Vous ne choisirez plus jamais vos formats de pâtes de la même façon…

La pastasciutta, on le sait, fait le midi et le soir de toute la Péninsule. Et les Italiens sont tellement habitués aux noms des formats de leurs pâtes, imaginés pour accueillir au mieux telle ou telle sauce, qu'ils se délectent de « petites ficelles » (spaghetti, de spago, ficelle) sans y penser. Si les Français n'y rechignent pas non plus c'est qu'ils ne les comprennent pas toujours, les marques ne les traduisant pas sur leurs paquets. C'est comme avec nos pets de nonne, frittelle a base di farina, burro, uova e zucchero, beignets à base de farine, beurre, œuf et sucre selon le Larousse italien qui n'ose en dire davantage, et nos crottes (en chocolat), cioccolatini ripieni, littéralement chocolats fourrés.
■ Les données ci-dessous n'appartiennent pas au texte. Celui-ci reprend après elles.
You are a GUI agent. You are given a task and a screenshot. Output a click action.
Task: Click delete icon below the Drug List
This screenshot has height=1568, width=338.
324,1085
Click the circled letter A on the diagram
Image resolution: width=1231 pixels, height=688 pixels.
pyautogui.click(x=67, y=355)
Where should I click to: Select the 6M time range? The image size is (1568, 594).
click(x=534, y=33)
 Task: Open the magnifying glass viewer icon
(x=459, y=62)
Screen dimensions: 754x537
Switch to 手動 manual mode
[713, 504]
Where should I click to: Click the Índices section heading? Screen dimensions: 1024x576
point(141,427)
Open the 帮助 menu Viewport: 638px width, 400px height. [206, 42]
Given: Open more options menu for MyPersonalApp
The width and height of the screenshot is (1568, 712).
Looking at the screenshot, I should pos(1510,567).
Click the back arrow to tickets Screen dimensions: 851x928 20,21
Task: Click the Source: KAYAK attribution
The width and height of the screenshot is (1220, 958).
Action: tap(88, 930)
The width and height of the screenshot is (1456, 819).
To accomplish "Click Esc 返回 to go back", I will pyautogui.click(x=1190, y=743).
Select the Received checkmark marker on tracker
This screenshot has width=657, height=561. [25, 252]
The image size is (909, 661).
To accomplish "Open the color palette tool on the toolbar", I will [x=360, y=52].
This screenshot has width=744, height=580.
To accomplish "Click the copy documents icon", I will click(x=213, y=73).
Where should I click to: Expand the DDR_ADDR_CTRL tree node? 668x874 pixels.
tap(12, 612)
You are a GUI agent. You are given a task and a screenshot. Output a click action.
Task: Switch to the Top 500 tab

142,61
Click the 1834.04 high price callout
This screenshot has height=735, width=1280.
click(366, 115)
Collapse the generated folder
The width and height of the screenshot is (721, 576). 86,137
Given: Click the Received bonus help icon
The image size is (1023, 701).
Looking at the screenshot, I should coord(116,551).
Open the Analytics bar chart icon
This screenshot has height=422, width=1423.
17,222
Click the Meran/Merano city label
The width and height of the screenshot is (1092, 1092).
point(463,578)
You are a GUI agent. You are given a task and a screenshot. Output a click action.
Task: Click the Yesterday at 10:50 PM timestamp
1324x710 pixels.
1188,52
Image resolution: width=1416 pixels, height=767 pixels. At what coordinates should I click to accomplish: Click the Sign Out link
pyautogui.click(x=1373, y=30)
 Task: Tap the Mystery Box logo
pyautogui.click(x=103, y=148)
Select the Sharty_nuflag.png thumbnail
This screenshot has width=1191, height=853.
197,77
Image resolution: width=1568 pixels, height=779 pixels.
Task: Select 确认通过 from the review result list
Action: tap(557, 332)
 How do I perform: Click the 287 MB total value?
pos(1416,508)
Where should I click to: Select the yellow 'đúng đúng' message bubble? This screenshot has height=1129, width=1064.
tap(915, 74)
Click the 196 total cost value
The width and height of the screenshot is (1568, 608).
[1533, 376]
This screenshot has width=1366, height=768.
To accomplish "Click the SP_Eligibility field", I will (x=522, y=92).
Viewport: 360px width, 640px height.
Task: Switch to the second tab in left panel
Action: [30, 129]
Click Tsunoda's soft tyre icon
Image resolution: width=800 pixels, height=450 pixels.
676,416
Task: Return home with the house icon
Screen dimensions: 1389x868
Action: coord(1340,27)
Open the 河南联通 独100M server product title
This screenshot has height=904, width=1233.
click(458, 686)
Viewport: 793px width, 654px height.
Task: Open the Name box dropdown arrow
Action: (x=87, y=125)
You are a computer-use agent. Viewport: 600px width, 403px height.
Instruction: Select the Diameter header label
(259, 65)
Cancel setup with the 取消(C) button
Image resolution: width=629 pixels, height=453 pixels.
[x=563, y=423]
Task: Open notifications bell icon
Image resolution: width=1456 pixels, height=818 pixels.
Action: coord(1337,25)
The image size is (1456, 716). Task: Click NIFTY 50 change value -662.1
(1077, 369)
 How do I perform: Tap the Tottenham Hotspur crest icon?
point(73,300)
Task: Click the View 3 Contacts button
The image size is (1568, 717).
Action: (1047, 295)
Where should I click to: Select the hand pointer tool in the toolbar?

Et ce n'est pas plus mal car on est tous un peu chochottes sur les bords et une simple mouche dans notre assiette nous donne déjà des frissons. Que se passerait-il si on nous disait que les cazzetti ou minchiette que les futurs mariés mangeaient lors des repas d'adieu au célibat du côté de Rome (des pâtes qu'on appelle aussi, justement, addio al nubilato) et aujourd'hui servis partout, veulent dire, leur forme ne trompe pas, petits « bijoux de famille » ?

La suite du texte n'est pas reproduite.